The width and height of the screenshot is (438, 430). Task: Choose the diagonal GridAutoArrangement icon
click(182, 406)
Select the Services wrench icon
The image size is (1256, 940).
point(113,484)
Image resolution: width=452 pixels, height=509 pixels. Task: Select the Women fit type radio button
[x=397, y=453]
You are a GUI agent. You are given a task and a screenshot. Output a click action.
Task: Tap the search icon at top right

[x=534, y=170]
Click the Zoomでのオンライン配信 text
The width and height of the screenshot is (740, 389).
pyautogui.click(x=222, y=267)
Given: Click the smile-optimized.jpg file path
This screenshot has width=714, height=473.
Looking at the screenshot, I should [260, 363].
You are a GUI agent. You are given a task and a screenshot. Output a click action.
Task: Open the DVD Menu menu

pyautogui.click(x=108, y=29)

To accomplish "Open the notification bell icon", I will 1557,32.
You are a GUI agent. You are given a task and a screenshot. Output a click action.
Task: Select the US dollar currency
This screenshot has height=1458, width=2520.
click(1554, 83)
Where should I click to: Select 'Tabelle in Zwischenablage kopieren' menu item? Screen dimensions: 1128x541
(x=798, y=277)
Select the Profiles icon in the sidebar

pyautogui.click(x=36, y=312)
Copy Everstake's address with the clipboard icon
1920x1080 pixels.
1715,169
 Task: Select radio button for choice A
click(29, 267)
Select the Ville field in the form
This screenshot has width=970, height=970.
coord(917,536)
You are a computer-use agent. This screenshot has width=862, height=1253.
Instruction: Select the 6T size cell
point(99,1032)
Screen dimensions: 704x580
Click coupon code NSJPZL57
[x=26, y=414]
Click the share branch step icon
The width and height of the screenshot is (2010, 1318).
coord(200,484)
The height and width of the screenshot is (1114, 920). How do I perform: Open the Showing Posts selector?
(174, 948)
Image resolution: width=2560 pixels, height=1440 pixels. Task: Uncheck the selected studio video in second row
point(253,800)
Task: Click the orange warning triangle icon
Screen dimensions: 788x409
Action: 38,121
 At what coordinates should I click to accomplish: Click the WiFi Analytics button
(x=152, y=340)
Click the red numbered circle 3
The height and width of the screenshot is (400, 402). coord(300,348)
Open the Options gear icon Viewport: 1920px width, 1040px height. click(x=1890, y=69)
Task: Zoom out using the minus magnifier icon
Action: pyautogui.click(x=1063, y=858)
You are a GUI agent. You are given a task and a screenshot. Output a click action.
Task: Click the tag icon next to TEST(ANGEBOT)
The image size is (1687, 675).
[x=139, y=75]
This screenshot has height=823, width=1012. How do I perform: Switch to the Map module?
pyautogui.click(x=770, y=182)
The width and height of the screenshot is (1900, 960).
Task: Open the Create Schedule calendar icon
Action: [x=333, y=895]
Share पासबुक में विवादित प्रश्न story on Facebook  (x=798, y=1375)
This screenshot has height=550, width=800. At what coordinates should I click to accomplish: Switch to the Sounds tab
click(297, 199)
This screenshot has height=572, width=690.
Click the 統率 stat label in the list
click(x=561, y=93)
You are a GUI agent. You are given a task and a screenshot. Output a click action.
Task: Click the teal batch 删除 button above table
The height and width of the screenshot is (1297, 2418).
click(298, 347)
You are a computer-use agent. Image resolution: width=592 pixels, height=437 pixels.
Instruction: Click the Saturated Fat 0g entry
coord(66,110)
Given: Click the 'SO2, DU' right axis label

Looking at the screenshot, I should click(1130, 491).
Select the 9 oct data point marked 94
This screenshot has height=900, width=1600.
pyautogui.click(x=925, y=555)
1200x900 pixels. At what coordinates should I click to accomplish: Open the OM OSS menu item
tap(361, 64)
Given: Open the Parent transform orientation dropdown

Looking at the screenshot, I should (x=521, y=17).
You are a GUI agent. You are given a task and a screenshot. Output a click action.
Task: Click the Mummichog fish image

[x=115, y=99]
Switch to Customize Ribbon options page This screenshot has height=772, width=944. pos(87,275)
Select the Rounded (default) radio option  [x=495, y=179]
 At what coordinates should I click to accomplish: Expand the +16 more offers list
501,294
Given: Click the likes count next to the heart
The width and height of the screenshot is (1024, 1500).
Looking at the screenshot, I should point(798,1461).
====
__INSTRUCTION__
Could you reproduce every line of the material above word for word, from the first line to the last?

__WORKED ANSWER__
The width and height of the screenshot is (438, 430). Task: Choose the diagonal GridAutoArrangement icon
click(182, 406)
Select the Services wrench icon
The image size is (1256, 940).
point(113,484)
Image resolution: width=452 pixels, height=509 pixels. Task: Select the Women fit type radio button
[x=397, y=453]
You are a GUI agent. You are given a task and a screenshot. Output a click action.
Task: Tap the search icon at top right

[x=534, y=170]
Click the Zoomでのオンライン配信 text
The width and height of the screenshot is (740, 389).
pyautogui.click(x=222, y=267)
Given: Click the smile-optimized.jpg file path
This screenshot has width=714, height=473.
Looking at the screenshot, I should [260, 363].
You are a GUI agent. You are given a task and a screenshot. Output a click action.
Task: Open the DVD Menu menu

pyautogui.click(x=108, y=29)

To accomplish "Open the notification bell icon", I will 1557,32.
You are a GUI agent. You are given a task and a screenshot. Output a click action.
Task: Select the US dollar currency
This screenshot has height=1458, width=2520.
click(1554, 83)
Where should I click to: Select 'Tabelle in Zwischenablage kopieren' menu item? Screen dimensions: 1128x541
(x=798, y=277)
Select the Profiles icon in the sidebar

pyautogui.click(x=36, y=312)
Copy Everstake's address with the clipboard icon
1920x1080 pixels.
1715,169
 Task: Select radio button for choice A
click(29, 267)
Select the Ville field in the form
This screenshot has width=970, height=970.
coord(917,536)
You are a computer-use agent. This screenshot has width=862, height=1253.
Instruction: Select the 6T size cell
point(99,1032)
Screen dimensions: 704x580
Click coupon code NSJPZL57
[x=26, y=414]
Click the share branch step icon
The width and height of the screenshot is (2010, 1318).
coord(200,484)
The height and width of the screenshot is (1114, 920). How do I perform: Open the Showing Posts selector?
(174, 948)
Image resolution: width=2560 pixels, height=1440 pixels. Task: Uncheck the selected studio video in second row
point(253,800)
Task: Click the orange warning triangle icon
Screen dimensions: 788x409
Action: 38,121
 At what coordinates should I click to accomplish: Click the WiFi Analytics button
(x=152, y=340)
Click the red numbered circle 3
The height and width of the screenshot is (400, 402). coord(300,348)
Open the Options gear icon Viewport: 1920px width, 1040px height. click(x=1890, y=69)
Task: Zoom out using the minus magnifier icon
Action: pyautogui.click(x=1063, y=858)
You are a GUI agent. You are given a task and a screenshot. Output a click action.
Task: Click the tag icon next to TEST(ANGEBOT)
The image size is (1687, 675).
[x=139, y=75]
This screenshot has height=823, width=1012. How do I perform: Switch to the Map module?
pyautogui.click(x=770, y=182)
The width and height of the screenshot is (1900, 960).
Task: Open the Create Schedule calendar icon
Action: [x=333, y=895]
Share पासबुक में विवादित प्रश्न story on Facebook  (x=798, y=1375)
This screenshot has height=550, width=800. At what coordinates should I click to accomplish: Switch to the Sounds tab
click(297, 199)
This screenshot has height=572, width=690.
Click the 統率 stat label in the list
click(x=561, y=93)
You are a GUI agent. You are given a task and a screenshot. Output a click action.
Task: Click the teal batch 删除 button above table
The height and width of the screenshot is (1297, 2418).
click(298, 347)
You are a computer-use agent. Image resolution: width=592 pixels, height=437 pixels.
Instruction: Click the Saturated Fat 0g entry
coord(66,110)
Given: Click the 'SO2, DU' right axis label

Looking at the screenshot, I should click(1130, 491).
Select the 9 oct data point marked 94
This screenshot has height=900, width=1600.
pyautogui.click(x=925, y=555)
1200x900 pixels. At what coordinates should I click to accomplish: Open the OM OSS menu item
tap(361, 64)
Given: Open the Parent transform orientation dropdown

Looking at the screenshot, I should (x=521, y=17).
You are a GUI agent. You are given a task and a screenshot. Output a click action.
Task: Click the Mummichog fish image

[x=115, y=99]
Switch to Customize Ribbon options page This screenshot has height=772, width=944. pos(87,275)
Select the Rounded (default) radio option  [x=495, y=179]
 At what coordinates should I click to accomplish: Expand the +16 more offers list
501,294
Given: Click the likes count next to the heart
The width and height of the screenshot is (1024, 1500).
Looking at the screenshot, I should point(798,1461).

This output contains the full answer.